On other fronts: Bunny Gloria Ptak of the New York hutch has been heard on radio as Lois Lane in a re-creation of Superman. You want singers? We've got Bunny Alyson Merkel of the Playboy Resort and Country Club at Great Gorge; she's currently touring the circuit with her own act. Dancers, maybe? The Chicago Club boasts Angie Chester, former International Bunny of the Year, whose dance group recently performed at a downtown theater, and Bunny Pattie Allison, who took part in a three-day dance marathon at Faces, a posh Windy City disco (we're proud to report that she was among the finishers).
Other Bunnies--including Detroit's Jackie Banks, Boston's Marilyn Ross, Phoenix' Christy Ann Brumfield and London's Jarmillia Duggan, whose image has been appearing all over Europe on behalf of everything from cars to tooth paste--have been branching out successfully into the modeling business. As usual, some others have been busy getting degrees in various subjects, from New York's Bunny Diane Snediker (architecture) to Boston's Kiku Takagi (marketing) and Cincinnati's Evvie Highhouse (biology). Bunnies Cassia Waspotick of Boston, Kathy Worthington of Century City and Maynell Thomas of Chicago are among those attending law schools. Century City's Bunny Paulette Huber is studying flying, with an eye toward being a helicopter newsperson. And--how's this for something completely different?--Bunny J. B. Baca of New York has been attending the Church of Scientology, with the intention of entering its ministry.

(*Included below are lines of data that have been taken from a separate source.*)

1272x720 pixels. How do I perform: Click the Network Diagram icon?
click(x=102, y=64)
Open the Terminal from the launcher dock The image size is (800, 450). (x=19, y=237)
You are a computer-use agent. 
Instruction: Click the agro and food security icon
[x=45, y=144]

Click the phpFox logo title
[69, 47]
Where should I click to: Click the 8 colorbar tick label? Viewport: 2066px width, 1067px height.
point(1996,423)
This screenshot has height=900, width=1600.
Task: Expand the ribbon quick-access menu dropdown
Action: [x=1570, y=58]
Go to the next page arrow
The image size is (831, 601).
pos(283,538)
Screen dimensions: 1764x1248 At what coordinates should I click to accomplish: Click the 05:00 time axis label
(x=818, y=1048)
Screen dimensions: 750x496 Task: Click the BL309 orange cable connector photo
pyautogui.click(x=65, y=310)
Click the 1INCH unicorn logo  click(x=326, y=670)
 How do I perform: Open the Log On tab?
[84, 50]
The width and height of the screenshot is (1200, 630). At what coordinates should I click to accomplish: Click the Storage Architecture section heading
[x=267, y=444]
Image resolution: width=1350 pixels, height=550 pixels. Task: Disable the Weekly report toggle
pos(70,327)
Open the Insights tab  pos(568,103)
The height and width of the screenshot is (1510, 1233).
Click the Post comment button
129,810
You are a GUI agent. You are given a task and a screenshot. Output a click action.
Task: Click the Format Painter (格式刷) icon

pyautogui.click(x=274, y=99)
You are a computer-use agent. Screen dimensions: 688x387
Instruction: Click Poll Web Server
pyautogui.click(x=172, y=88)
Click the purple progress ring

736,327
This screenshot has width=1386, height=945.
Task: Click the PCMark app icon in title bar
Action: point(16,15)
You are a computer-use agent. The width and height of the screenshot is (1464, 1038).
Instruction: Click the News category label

Bunnies at several Clubs have also been showing business initiative. Detroit's Lori Cimini has opened a restaurant in that city. Lake Geneva's Portlyn Mason continues to operate her health-food store. Boston's Monika Zganiazc, who tends the Gift Shop, designed a Bicentennial T-shirt that has become one of her hottest-selling items.
And there are those, of course, whose lives are centered on more bucolic elements. Denver's Bunny Lisa Christie still works on a farm all day before donning her Bunny togs. Several others are into the training and display of animals: Miami's Bunny Shiella Mouw (horses) and Lake Geneva's Dale Clark (Yorkshire terriers). And then there's Century City's Melanie Ramback, who went to Africa last year to study marine biology; at presstime, she was again somewhere at sea, this time in the vicinity of South America, as part of an eight-man crew on a sloop bound round the world. Which just goes to show how far Bunnydom can take a girl, if she's together. It's no secret, of course--especially as plans continue to bubble for expansion of the Playboy Club chain in the Far East, among other places--that these elegant and convivial young ladies have already taken us a long way.